The GZipMessageEncoder works by using another encoder underneath. In the sample, buffered messages are used. This means that the entire message is stored in a single continguous byte[]. We can examine the effect of compression on the buffered message by altering the code a bit to write the sizes before and after compression. To do this, open the GZipMessageEncodeFactory.cs file. Navigate to the GZipMessageEncoder class and the WriteMessage method that returns an ArraySegment<byte>. Alter the code as shown below:

 //One of the two main entry points into the encoder. Called by WCF to encode a Message into a buffered byte array.
public override ArraySegment<byte> WriteMessage(Message message, int maxMessageSize, 
    BufferManager bufferManager, int messageOffset)
{
    //Use the inner encoder to encode a Message into a buffered byte array
    ArraySegment<byte> buffer = innerEncoder.WriteMessage(message, maxMessageSize, 
        bufferManager, 0);
    //Compress the resulting byte array
    System.Diagnostics.Debug.WriteLine("Original size: {0}", buffer.Count);
    buffer = CompressBuffer(buffer, bufferManager, messageOffset);
    System.Diagnostics.Debug.WriteLine("Compressed size: {0}", buffer.Count);
    return buffer;
}

This just writes to diagnostics the size of the buffer. Here we can see how well our messages are being compressed. Hit F5 again to run and then bring up the Output view window in Visual Studio. You should see something like this:

 Original size: 751
Compressed size: 1024
Original size: 426
Compressed size: 512
Original size: 2714
Compressed size: 1024
Original size: 2382
Compressed size: 1024

There are a couple problems here. First, it looks like small messages actually get bigger. Second, the compressed sizes are in exact powers of two.
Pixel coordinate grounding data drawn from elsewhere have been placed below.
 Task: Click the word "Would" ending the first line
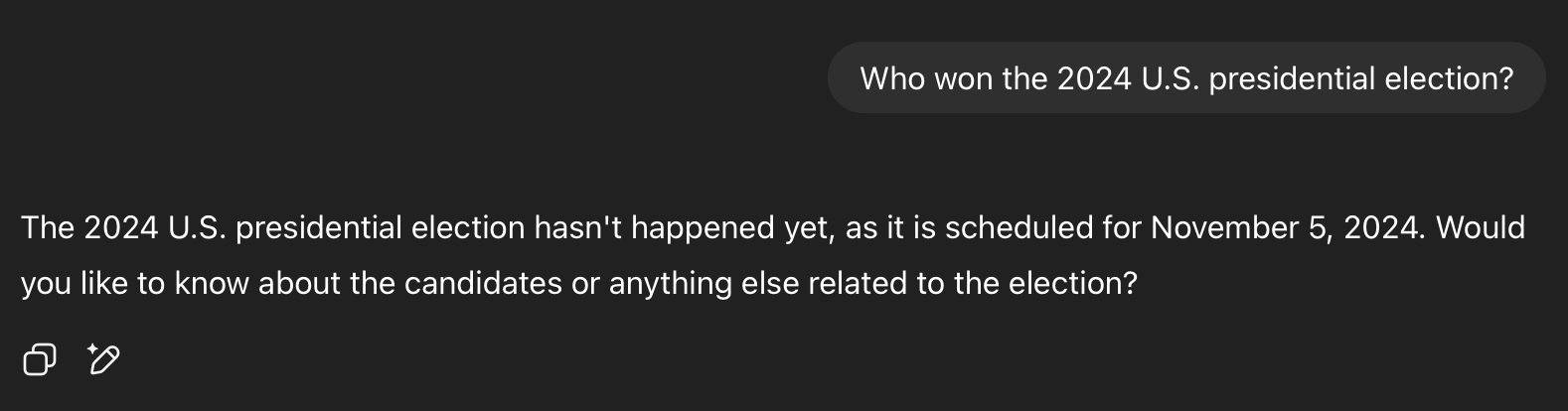[1480, 228]
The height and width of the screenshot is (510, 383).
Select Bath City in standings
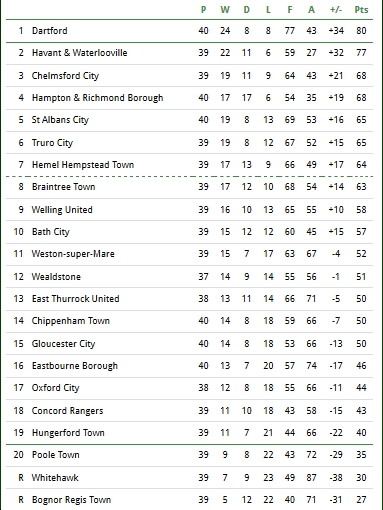coord(51,232)
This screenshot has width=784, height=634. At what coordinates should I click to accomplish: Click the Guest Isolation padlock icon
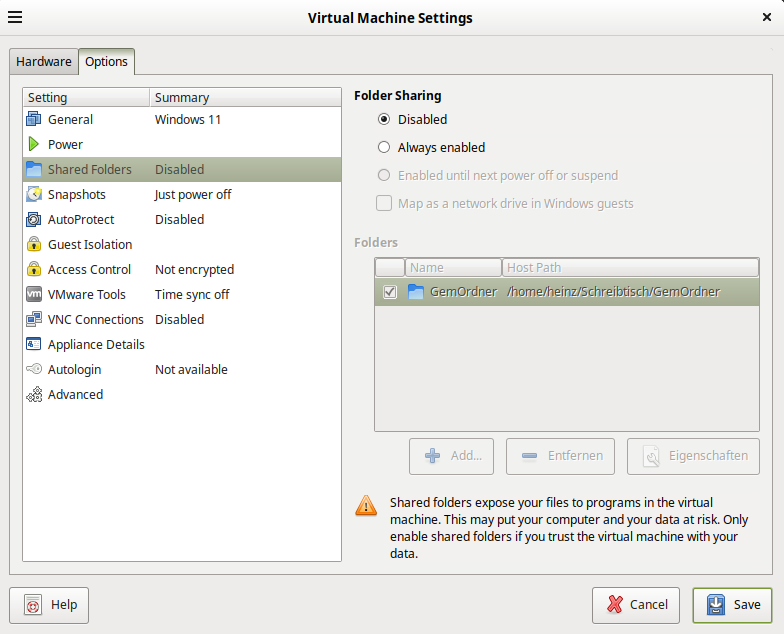(34, 244)
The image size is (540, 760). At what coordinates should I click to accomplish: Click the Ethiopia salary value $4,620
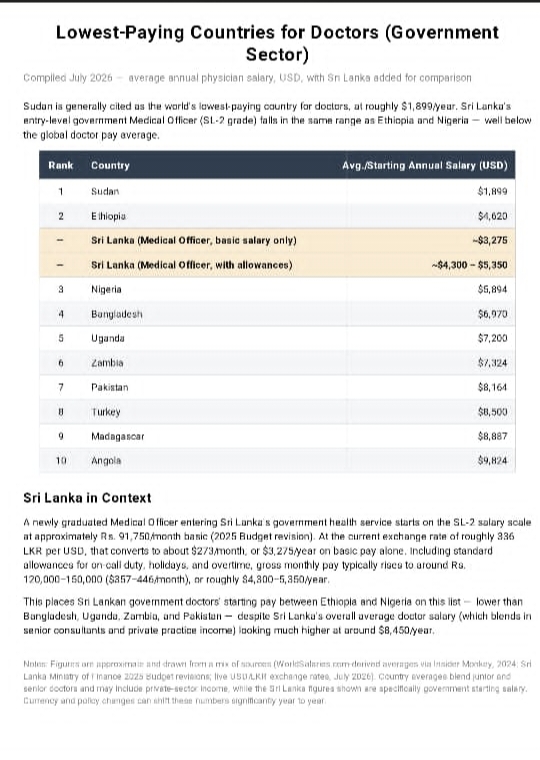[x=492, y=216]
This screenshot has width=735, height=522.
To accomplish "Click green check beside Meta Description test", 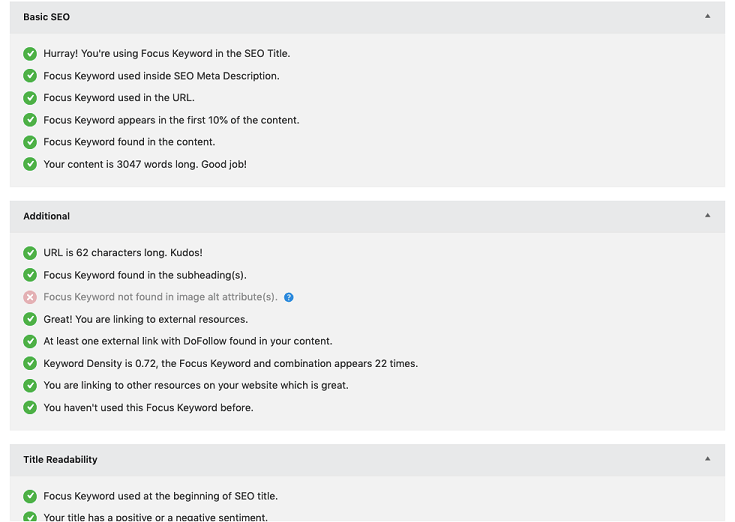I will point(30,76).

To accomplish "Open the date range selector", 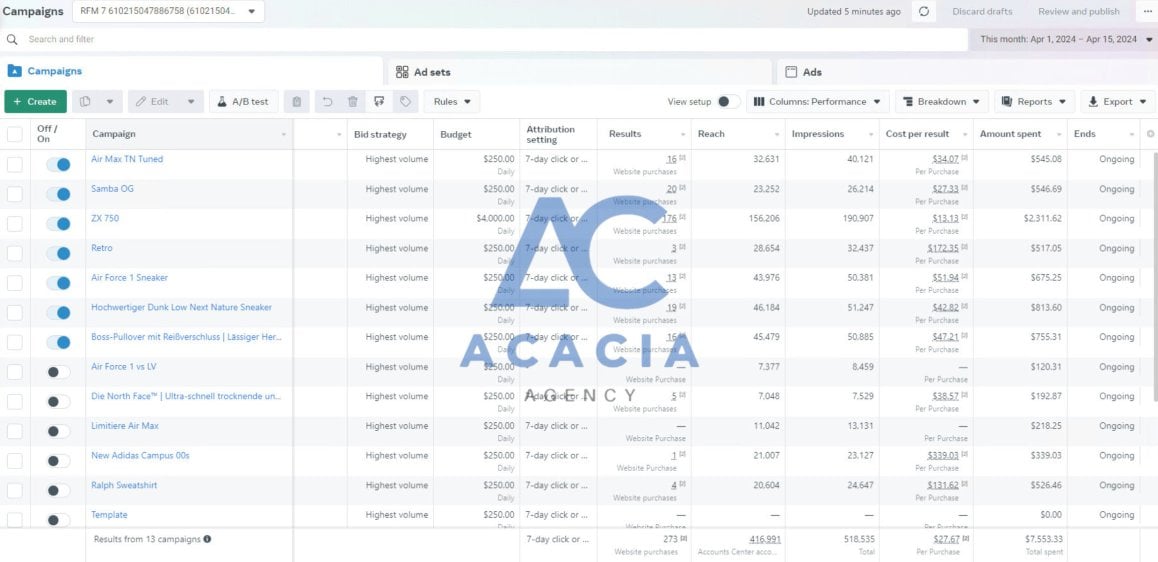I will point(1063,40).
The first problem could be explained somewhat by the second problem. Let's examine the CompressBuffer code to see if we can find out what's wrong.

 //Helper method to compress an array of bytes
static ArraySegment<byte> CompressBuffer(ArraySegment<byte> buffer, BufferManager bufferManager, 
    int messageOffset)
{
    MemoryStream memoryStream = new MemoryStream();
    
    using (GZipStream gzStream = new GZipStream(memoryStream, CompressionMode.Compress, true))
    {
        gzStream.Write(buffer.Array, buffer.Offset, buffer.Count);
    }

    byte[] compressedBytes = memoryStream.ToArray();
    int totalLength = messageOffset + compressedBytes.Length;
    byte[] bufferedBytes = bufferManager.TakeBuffer(totalLength);

    Array.Copy(compressedBytes, 0, bufferedBytes, messageOffset, compressedBytes.Length);

    bufferManager.ReturnBuffer(buffer.Array);
    ArraySegment<byte> byteArray = new ArraySegment<byte>(bufferedBytes, messageOffset, 
        bufferedBytes.Length - messageOffset);

    return byteArray;
}

The highlighted portion above is what's causing our problem. The bufferedBytes variable is a buffer taken from the BufferManager. The BufferManager will give you a buffer that is at least as large as what you asked for, usually rounding up to the nearest power of two. This means that when we write bufferedBytes.Length as the number of bytes in the ArraySegment, we're not getting the correct number. Instead, replace bufferedBytes.Length - messageOffset with compressedBytes.Length. Run the test again to see the improvements:

 Original size: 751
Compressed size: 592
Original size: 426
Compressed size: 377
Original size: 2714
Compressed size: 874
Original size: 2382
Compressed size: 670

This looks much better! For those of you who are curious, I've already reported this bug to the samples team and it should be cleared up in the next release.